Task instructions
Find every line in the entries below that contains the word "will", and copy each of those lines.

Raw records
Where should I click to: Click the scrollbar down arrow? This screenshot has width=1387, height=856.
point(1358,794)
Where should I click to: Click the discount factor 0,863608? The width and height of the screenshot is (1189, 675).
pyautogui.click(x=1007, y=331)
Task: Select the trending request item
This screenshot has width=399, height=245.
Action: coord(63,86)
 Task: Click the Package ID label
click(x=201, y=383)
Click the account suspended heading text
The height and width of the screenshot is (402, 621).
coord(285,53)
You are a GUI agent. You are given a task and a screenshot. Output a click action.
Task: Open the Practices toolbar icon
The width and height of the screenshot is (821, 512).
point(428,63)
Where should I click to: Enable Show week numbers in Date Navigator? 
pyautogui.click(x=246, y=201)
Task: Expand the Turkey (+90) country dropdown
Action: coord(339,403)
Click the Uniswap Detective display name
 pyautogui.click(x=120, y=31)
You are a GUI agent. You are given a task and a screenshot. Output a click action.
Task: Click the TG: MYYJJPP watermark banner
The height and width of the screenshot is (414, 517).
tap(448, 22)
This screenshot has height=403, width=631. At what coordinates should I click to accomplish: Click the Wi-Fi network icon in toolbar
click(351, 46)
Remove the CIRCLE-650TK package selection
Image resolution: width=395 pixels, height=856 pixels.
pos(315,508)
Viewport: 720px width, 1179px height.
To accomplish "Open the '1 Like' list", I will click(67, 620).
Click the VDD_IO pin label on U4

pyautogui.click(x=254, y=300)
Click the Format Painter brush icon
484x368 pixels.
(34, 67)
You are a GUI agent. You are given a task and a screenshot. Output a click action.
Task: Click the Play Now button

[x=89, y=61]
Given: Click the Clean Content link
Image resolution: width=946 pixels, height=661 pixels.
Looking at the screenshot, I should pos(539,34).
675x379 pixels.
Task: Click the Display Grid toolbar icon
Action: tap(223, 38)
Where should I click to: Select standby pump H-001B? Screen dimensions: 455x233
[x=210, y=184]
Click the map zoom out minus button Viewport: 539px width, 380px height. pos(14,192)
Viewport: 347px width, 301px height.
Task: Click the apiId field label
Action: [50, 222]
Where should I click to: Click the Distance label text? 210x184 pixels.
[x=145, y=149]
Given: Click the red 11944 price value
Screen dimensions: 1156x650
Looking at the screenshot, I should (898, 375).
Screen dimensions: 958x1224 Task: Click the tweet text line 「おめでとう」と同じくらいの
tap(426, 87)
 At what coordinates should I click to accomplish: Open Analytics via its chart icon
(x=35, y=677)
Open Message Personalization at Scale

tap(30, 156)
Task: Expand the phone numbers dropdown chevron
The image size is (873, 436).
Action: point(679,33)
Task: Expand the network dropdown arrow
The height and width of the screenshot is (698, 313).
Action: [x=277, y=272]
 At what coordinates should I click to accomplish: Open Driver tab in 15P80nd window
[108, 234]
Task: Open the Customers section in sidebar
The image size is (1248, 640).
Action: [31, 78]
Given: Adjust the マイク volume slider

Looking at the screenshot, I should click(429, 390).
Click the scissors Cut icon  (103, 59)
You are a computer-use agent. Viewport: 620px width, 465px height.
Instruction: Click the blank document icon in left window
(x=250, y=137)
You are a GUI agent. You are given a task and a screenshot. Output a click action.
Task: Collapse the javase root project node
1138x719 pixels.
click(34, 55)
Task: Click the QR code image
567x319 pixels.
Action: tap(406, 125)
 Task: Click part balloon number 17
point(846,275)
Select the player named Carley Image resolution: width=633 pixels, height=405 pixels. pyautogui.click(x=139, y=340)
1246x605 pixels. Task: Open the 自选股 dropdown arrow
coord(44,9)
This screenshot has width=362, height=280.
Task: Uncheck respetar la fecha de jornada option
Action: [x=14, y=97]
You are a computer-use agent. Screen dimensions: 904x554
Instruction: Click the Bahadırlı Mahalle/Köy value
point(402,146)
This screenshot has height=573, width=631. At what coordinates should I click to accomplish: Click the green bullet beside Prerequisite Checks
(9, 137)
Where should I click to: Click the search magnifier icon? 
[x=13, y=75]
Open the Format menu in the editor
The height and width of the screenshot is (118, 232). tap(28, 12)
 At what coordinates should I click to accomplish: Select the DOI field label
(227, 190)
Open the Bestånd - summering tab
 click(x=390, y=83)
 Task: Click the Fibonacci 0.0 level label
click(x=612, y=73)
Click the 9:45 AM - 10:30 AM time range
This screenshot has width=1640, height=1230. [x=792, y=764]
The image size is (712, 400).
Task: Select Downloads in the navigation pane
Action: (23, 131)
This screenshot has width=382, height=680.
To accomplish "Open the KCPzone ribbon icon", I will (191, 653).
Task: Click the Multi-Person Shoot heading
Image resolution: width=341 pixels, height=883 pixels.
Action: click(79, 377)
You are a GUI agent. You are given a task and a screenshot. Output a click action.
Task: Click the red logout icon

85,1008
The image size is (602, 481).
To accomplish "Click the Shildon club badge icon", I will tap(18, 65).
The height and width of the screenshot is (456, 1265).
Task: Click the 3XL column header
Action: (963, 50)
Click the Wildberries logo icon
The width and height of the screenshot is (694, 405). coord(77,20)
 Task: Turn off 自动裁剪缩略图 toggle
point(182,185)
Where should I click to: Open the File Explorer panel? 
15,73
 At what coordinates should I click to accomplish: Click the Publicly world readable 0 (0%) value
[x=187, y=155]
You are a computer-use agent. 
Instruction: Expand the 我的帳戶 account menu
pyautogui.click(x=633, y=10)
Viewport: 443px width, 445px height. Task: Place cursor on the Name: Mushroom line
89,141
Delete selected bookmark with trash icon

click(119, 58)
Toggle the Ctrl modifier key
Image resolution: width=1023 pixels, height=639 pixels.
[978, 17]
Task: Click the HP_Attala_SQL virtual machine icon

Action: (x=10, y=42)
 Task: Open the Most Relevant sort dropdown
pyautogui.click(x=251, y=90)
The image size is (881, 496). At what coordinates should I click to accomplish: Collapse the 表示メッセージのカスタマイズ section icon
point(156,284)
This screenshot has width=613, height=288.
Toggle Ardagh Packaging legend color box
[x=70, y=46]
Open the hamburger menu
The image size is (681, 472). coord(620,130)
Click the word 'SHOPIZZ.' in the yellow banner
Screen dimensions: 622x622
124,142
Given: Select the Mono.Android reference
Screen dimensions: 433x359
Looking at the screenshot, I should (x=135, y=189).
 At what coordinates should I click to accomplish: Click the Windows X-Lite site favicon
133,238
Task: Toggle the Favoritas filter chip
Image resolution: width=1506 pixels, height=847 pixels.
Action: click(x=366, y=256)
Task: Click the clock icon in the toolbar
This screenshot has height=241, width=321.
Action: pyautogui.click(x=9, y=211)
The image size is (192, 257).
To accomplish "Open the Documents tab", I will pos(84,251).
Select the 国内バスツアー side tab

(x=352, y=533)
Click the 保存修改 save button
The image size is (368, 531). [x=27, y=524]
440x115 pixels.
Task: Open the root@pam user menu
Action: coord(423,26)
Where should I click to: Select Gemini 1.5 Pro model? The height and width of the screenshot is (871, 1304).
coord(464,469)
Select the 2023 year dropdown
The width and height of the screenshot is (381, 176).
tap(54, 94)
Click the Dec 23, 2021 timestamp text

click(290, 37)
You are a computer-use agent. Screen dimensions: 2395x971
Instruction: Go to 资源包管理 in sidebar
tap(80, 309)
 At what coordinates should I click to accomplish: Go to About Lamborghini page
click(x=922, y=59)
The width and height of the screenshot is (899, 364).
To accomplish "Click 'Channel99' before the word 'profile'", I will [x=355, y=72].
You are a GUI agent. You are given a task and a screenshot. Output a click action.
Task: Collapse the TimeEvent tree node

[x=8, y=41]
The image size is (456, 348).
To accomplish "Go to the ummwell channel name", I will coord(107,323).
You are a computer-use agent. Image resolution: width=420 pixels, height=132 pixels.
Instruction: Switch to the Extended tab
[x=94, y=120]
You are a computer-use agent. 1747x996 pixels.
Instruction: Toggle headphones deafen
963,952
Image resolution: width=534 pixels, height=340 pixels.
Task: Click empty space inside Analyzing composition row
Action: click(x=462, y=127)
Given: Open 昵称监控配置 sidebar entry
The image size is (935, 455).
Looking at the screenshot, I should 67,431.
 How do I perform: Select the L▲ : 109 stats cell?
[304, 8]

Reply to the exercise
To accomplish "Open the '1 Like' list", I will click(67, 620).
To accomplish "Open the KCPzone ribbon icon", I will (191, 653).
To accomplish "Click the Shildon club badge icon", I will tap(18, 65).
To accomplish "Open the Documents tab", I will pos(84,251).
To accomplish "Click 'Channel99' before the word 'profile'", I will [x=355, y=72].
To accomplish "Go to the ummwell channel name", I will coord(107,323).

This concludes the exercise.